# Beware Forclosure



## Baywatch (Mar 30, 2014)

Copied from another forum today. Now it starts

PLEASE BEWARE THIS HAPPENED TO US TODAY THE BANKS HAVE HAD ENOUGH . This has just been posted by my partner we have to leave our lovely home in 30 days , and our nieghbor 3 doors down the same its just awe full
Well what a **** day, at work get call from Eric to say guys from the bank have come to empty and repossess the house we rent because the f......g owner has not paid his mortgage for years thank Good our neighbor was home and called Eric or we would have lost everything we own and been locked out of the house. So looking for new home now, we have been given 30 days to leave ffs

There is also a lot of comments but this is enough.


----------



## David_&_Letitia (Jul 8, 2012)

Baywatch said:


> Copied from another forum today. Now it starts
> 
> PLEASE BEWARE THIS HAPPENED TO US TODAY THE BANKS HAVE HAD ENOUGH . This has just been posted by my partner we have to leave our lovely home in 30 days , and our nieghbor 3 doors down the same its just awe full
> Well what a **** day, at work get call from Eric to say guys from the bank have come to empty and repossess the house we rent because the f......g owner has not paid his mortgage for years thank Good our neighbor was home and called Eric or we would have lost everything we own and been locked out of the house. So looking for new home now, we have been given 30 days to leave ffs
> ...


What an awful position to be in - my heart goes out to these poor tenants.

I must admit, it never occurred to me that a Landlord would not be paying a mortgage whilst receiving rent every month.

If this is the start of the repossessions which we've been expecting, then we can surely expect a fall in property prices yet again.


----------



## Baywatch (Mar 30, 2014)

David_&_Letitia said:


> What an awful position to be in - my heart goes out to these poor tenants.
> 
> I must admit, it never occurred to me that a Landlord would not be paying a mortgage whilst receiving rent every month.
> 
> If this is the start of the repossessions which we've been expecting, then we can surely expect a fall in property prices yet again.


I have said since we came that this will happen. Not in the extent like in Spain where prices has gone down 50-75% but they will go down.

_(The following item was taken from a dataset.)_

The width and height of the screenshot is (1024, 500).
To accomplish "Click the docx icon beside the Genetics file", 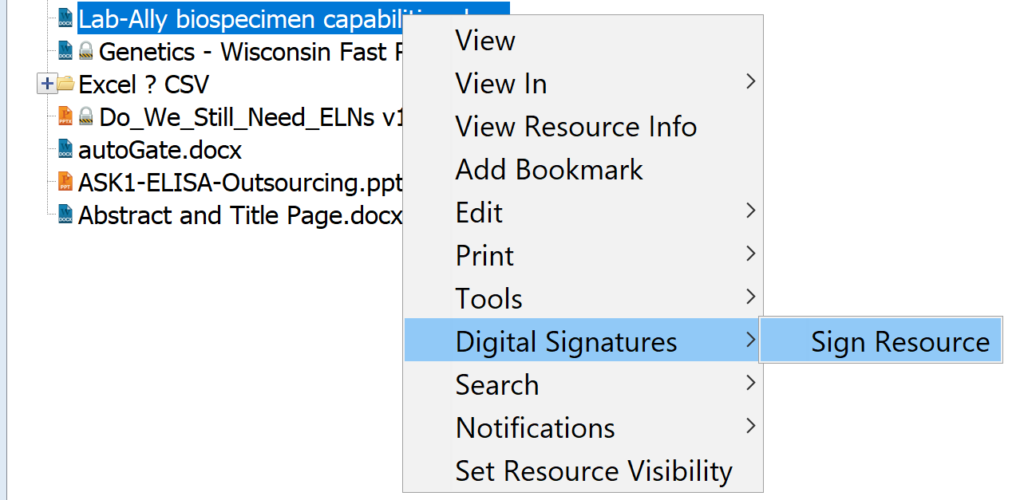I will click(66, 51).
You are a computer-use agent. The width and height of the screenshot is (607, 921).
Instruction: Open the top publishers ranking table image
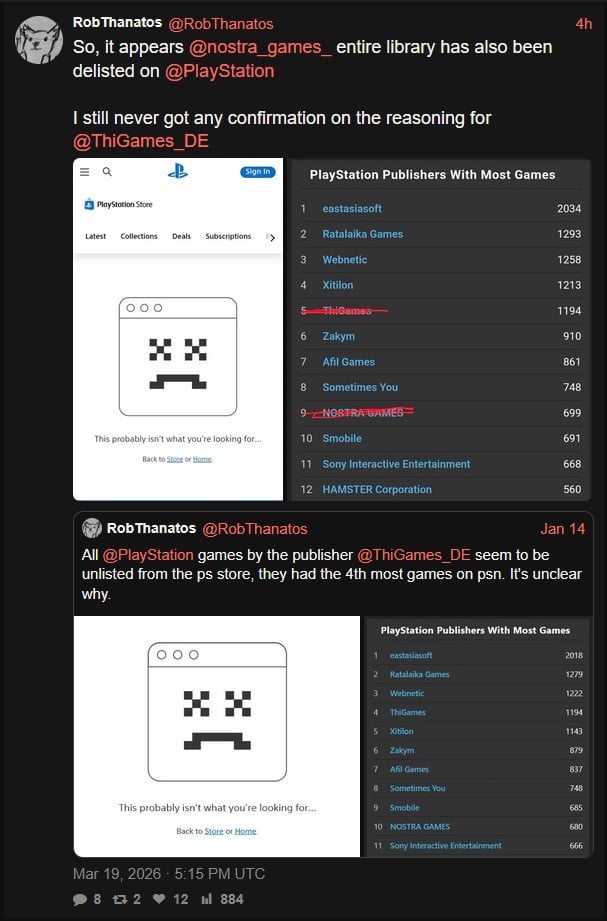pyautogui.click(x=441, y=330)
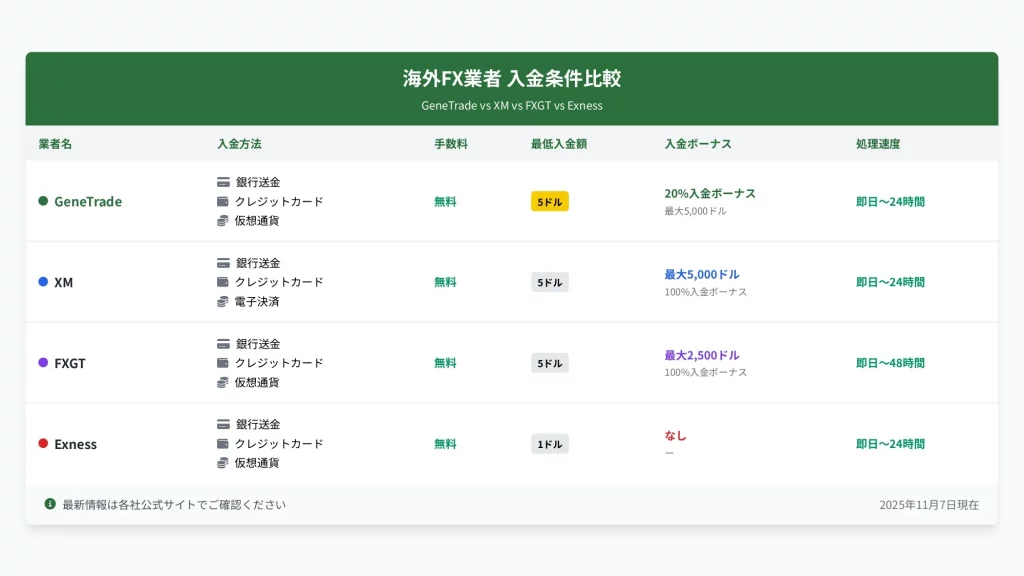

At the same time a huge amount of Title Deeds will now be available and many sellers that could not sell before will now put their property on the market. We already see a higher interest in our advertising service in Russia

It is horrible that there is no protection for tenants that get caught up in the middle.


----------



## Hudswell (May 14, 2010)

What rights do landlords and tenants have in Cyprus?

Interestingly there are Tenancy Rights for both landlords and Tenants quite how they apply in these cases would be interesting...but I am sure the Banks just mmarching in and giving 30 days notice is probably wrong, are these Tenants Cypriot or expat...I suspect I know the answer! And somehow I don't think evicting a Cypriot tenant would be so clear cut!


----------



## Baywatch (Mar 30, 2014)

Hudswell said:


> What rights do landlords and tenants have in Cyprus?
> 
> Interestingly there are Tenancy Rights for both landlords and Tenants quite how they apply in these cases would be interesting...but I am sure the Banks just mmarching in and giving 30 days notice is probably wrong, are these Tenants Cypriot or expat...I suspect I know the answer! And somehow I don't think evicting a Cypriot tenant would be so clear cut!


In the comments it is clear that they got 24 hours from beginning but if he promised to show the property for interested buyers they were allowed to stay 30 days. They also stated that the 24 hours is by law.

The tenant is expat.......


----------



## Hudswell (May 14, 2010)

Quelle Surprise...


----------



## PeteandSylv (Sep 24, 2008)

Does this mean the courts are not recognising the validity of any existing rental contract that a tenant may have under these circumstances?

It would seem to me logical that in the case of repossession the bank would wish to sell the property which is only fair but they should be bound to the notice terms in a tenancy agreement.

If not then the government may have made a hash of defining the legislation allowing repossession.

Also if this is the case then anyone renting a property would be advised to have a search to establish any mortgages on the property and their status.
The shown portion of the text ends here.